Data extracts —
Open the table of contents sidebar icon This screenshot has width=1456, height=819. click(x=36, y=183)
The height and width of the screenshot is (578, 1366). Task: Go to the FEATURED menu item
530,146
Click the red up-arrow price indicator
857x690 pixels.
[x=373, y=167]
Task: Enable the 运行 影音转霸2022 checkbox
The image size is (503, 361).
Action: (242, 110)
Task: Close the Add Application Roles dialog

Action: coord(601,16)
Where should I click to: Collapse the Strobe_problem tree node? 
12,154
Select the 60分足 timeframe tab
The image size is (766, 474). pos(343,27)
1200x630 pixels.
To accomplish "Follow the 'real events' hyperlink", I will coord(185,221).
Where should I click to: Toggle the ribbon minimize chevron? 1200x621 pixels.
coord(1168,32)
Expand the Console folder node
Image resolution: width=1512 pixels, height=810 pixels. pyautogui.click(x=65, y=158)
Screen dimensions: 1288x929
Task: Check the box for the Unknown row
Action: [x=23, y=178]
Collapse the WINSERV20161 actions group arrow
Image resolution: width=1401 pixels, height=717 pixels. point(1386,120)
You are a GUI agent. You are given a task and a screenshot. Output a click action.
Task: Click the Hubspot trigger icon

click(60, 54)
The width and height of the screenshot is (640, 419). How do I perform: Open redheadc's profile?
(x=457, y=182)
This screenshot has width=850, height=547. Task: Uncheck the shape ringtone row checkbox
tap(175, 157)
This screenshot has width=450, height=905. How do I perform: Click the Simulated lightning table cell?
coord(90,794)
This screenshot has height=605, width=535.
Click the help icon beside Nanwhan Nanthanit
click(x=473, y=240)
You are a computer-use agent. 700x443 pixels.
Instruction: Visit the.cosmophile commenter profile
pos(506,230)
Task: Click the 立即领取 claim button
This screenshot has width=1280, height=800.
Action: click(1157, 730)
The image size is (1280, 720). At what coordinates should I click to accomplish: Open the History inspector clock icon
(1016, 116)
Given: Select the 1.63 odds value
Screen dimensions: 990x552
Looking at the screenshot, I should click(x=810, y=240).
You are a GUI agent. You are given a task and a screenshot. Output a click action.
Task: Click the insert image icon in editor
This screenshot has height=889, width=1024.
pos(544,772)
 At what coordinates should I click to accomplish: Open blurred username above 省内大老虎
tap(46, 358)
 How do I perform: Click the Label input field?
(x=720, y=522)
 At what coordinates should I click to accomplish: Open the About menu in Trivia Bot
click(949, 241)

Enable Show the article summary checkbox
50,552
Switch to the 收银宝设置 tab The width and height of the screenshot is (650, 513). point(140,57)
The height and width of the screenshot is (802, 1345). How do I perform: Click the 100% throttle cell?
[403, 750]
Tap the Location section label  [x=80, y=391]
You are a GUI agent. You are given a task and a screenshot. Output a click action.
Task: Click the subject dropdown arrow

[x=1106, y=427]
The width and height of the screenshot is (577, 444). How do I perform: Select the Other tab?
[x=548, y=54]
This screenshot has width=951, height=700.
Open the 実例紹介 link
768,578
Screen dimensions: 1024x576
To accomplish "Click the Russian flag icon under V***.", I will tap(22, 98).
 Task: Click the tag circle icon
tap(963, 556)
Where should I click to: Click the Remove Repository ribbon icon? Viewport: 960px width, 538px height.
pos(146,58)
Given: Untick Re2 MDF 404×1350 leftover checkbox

Problem description — Please go through the listing and return each line that has "will" in it.

Reply —
To accomplish "Follow the 'real events' hyperlink", I will coord(185,221).
To accomplish "Click the Russian flag icon under V***.", I will tap(22, 98).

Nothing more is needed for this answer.